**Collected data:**
- Opening Delimiter -
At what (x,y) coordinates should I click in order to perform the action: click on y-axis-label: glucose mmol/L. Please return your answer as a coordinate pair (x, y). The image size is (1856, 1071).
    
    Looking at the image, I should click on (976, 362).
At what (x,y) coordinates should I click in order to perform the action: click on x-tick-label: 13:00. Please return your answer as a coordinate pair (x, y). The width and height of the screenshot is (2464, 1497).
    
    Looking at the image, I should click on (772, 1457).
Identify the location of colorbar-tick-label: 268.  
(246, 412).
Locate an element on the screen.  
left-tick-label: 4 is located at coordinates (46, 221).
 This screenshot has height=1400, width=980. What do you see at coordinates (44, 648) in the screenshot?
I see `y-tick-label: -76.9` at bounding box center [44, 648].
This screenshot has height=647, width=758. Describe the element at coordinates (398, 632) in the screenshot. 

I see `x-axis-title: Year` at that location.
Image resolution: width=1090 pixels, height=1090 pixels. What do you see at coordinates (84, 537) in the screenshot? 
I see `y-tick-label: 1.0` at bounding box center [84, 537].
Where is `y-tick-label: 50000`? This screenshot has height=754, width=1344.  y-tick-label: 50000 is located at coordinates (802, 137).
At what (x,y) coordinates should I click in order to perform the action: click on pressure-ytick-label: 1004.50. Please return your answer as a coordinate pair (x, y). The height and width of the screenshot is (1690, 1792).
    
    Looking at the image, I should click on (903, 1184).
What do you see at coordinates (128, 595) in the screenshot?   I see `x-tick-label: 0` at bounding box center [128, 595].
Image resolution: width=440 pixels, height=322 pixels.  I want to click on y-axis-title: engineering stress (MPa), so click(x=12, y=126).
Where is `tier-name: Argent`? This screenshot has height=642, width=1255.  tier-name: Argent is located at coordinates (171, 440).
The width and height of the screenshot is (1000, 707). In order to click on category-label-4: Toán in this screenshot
- Closing Delimiter -
**About this exercise:** Can you recast the data above as a numbered list, starting at the beginning of the data and ending at the line that contains "center [44, 648]." (that line included), with blank lines left out?

**Reply to the task:**
1. At what (x,y) coordinates should I click in order to perform the action: click on y-axis-label: glucose mmol/L. Please return your answer as a coordinate pair (x, y). The image size is (1856, 1071).
2.     Looking at the image, I should click on (976, 362).
3. At what (x,y) coordinates should I click in order to perform the action: click on x-tick-label: 13:00. Please return your answer as a coordinate pair (x, y). The width and height of the screenshot is (2464, 1497).
4.     Looking at the image, I should click on (772, 1457).
5. Identify the location of colorbar-tick-label: 268.  
6. (246, 412).
7. Locate an element on the screen.  
8. left-tick-label: 4 is located at coordinates (46, 221).
9.  This screenshot has height=1400, width=980. What do you see at coordinates (44, 648) in the screenshot?
10. I see `y-tick-label: -76.9` at bounding box center [44, 648].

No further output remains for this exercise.